VERSCHIEDENE REALITÄTEN

Nicht zufällig fällt im Gespräch mit dem Wissenschaftler auch der Name „Meta“, der neue Name von Mark Zuckerbergs Tech-Konzern Facebook. Der Multimilliardär schraubt emsig an einem Metaverse, einer mittel Virtual-Reality-Brille erlebbaren virtuellen Realität, die der echten zumindest Konkurrenz machen, wenn sie nicht sogar teilweise ersetzen soll. Der Name entstammt Neal Stephensons SciFi-Roman Snow Crash. Dessen Protagonisten fliehen immer wieder aus der trostlosen Realität in das Metaverse, eine Mischung aus Internet und Online-Rollenspiel, durch das sie sich mit Avataren bewegen. Die gezielte Beeinflussung der Menschen in ihrer Rolle als Konsumenten durch psychooptische Tricks und Kniffe sind in einem Metaverse, wie es dem Facebook-Gründer wohl vorschwebt, aus heutiger Sicht nicht auszuschließen.

Doch gibt es nicht nur eine Virtual Reality, sondern auch eine Mischung aus physischer und virtueller Welt, eine sogenannte Mixed Reality. Es handelt sich dabei definitionsgemäß um eine Mischung aus einer rein virtuellen Erweiterung der echten Welt und einer vollständig virtuell erzeugten. Diese Mixed Reality ist im Gegensatz zur Virtuellen Realität weniger energieintensiv, erweitert aber die Natur beträchtlich. Mit Locandy gibt es schon einen FFG-geförderten Mixed-Reality-Player made in Tirol. In der aktuellen Forschung geht man sogar davon aus, dass Mixed Reality sich besser zur Informationsvermittlung eignen könnte als selbst perfekt umgesetzte Virtuelle Realität. „Nur weil eine Illusion perfekt ist, muss das nicht heißen, dass sie zur Vermittlung von Information geeignet ist“, sagt Schwerte.

IN DER NATUR GEHT NICHTS VERLOREN

Effizienz gehört zu den Grundprinzipien der Bionik, die bemüht ist, das Maximum aus möglichst geringem Ressourcen- bzw.

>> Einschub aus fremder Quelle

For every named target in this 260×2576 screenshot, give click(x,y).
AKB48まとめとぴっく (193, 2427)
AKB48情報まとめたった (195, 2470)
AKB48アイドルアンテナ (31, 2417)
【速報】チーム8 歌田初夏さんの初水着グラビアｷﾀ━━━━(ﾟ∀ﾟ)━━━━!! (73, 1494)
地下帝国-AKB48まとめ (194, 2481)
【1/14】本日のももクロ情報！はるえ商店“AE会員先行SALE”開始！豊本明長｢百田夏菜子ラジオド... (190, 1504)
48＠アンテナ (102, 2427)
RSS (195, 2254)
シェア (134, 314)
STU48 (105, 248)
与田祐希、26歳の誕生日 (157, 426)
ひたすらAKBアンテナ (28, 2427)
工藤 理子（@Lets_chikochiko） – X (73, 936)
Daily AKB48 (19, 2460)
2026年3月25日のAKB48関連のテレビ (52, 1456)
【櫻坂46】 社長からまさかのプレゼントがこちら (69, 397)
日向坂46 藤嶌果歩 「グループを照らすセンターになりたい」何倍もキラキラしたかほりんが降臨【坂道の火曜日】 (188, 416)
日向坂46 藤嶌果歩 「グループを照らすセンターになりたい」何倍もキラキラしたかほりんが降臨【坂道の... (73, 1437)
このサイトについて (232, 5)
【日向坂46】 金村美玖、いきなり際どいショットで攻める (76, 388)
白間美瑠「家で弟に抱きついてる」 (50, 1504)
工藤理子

Energieeinsatz herauszuholen. Nichts anderes geschieht in der Natur. In der Natur geht nichts verloren, alles wird wiederverwertet. Ein solcher Zugang stünde einer Menschheit, die die Erde seit vielen Jahrzehnten chronisch übernutzt, gut an. „Empathie gegenüber der Natur müssen wir uns kollektiv aber erst wieder bewusst machen“, meint der Wissenschaftler. Es scheint plausibel, dass diese Empathie sukzessive verloren gegangen ist, weil der Mensch der Erde seinen Stempel aufgedrückt und sich dabei von der Natur entfremdet hat und mit der fossilen Energie, die es scheinbar im Überfluss zu geben schien, bis heute relativ verschwenderisch umgeht.

Die Klage über den bevorstehenden Untergang des Abendlandes ist freilich so alt wie dieses selbst. Es deutet aber tatsächlich einiges darauf hin, dass die Erdbeziehung des Menschen schon in naher Zukunft grundlegend neu verhandelt werden muss. Die Bionik bzw. Bioinspiration kann dabei behilflich sein, auf Grundlage der Natur zu selbiger zurückzufinden.